- Tree based Configuration (Device Tree)
- CPU virtualization (Guest, Virtual CPUs, Virtual IRQs)
- MMU virtualization (Virtual MMU, Virtual Guest Address Space)
- IO virtualization (Device Emulation Framework, Emulators)
- Device Driver Framework (Host Address Space, Host IRQs, Drivers)
- Threading Framework (Hypervisor Threads)
- Managment Terminal (Mterm)
- Serial Port Virtualization (Virtual Serial)
Xvisor is a highly portable source code. In fact, its development was initiated in 3 different architectures (ARM, MIPS and Intel 64) simultaneously, to ensure flexiblity and portablity from the begining itself. It is easily portable to most general-purpose 32- or 64-bit architectures as long as they have a paged memory management unit (PMMU) and a port of the GNU C compiler (gcc) (part of The GNU Compiler Collection, GCC).
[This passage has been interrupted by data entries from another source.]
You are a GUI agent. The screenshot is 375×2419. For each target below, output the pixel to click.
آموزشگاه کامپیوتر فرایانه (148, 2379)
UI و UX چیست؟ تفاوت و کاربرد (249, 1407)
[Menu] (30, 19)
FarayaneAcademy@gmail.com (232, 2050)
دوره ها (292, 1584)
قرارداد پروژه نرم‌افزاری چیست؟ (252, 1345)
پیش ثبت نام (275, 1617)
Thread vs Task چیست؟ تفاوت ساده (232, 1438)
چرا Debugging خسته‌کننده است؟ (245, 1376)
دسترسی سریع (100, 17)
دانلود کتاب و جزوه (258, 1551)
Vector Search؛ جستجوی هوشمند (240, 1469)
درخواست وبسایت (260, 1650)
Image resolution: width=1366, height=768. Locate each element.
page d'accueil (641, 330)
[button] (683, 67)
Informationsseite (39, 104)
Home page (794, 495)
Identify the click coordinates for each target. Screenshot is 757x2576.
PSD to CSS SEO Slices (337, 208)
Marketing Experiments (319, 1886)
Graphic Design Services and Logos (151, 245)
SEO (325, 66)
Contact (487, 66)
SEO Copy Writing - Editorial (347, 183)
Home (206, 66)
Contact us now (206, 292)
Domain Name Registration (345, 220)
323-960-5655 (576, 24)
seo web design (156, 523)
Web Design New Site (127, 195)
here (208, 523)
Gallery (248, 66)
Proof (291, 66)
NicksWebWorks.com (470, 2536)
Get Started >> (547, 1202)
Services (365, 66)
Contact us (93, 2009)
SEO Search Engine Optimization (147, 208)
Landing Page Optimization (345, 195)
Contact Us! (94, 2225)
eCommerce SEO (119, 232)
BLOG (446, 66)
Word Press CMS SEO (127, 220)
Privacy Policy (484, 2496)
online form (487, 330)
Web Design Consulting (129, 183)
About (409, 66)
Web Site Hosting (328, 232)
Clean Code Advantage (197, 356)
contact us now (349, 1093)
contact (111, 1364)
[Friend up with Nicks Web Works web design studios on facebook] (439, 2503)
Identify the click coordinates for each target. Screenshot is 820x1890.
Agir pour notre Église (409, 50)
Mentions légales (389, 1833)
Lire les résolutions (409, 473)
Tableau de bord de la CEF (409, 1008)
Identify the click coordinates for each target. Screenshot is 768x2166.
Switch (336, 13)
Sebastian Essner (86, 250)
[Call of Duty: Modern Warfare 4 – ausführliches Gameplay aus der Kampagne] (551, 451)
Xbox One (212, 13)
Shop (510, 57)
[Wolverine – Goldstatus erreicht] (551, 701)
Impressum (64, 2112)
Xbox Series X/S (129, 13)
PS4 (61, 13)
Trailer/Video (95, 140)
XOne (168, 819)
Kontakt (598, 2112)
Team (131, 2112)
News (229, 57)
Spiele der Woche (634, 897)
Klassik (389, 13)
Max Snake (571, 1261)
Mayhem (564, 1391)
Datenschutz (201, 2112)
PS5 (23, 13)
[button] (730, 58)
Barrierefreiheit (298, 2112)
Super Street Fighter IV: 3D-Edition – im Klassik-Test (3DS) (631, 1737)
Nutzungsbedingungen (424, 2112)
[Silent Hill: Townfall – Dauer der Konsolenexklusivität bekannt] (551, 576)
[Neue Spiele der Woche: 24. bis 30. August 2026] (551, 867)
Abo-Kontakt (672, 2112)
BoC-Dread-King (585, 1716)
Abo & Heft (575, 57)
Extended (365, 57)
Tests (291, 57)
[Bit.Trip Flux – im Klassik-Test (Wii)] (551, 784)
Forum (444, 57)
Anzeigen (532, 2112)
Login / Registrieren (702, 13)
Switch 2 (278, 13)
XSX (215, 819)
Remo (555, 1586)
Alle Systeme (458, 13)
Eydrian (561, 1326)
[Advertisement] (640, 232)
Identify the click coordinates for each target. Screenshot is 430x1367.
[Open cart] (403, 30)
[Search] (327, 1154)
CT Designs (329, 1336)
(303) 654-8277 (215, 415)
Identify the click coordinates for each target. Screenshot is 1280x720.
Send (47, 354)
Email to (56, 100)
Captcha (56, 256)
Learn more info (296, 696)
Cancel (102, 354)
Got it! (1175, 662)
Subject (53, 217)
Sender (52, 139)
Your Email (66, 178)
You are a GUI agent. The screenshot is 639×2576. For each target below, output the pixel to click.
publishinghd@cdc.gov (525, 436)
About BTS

MIPS port has been abandoned because of lack of interest from MIPS designers. Intel has virtualization support, ARM is adding it but there is no plans for MIPS. I don't want to waste time on something for which people don't care. Hence I took up Intel 64. Why Intel 64? I think 32-bit days will be over soon. 64-bit architecture is future. I don't want to get in that 32-bit clutter. If somebody wants to take 32-bit support, be my guest.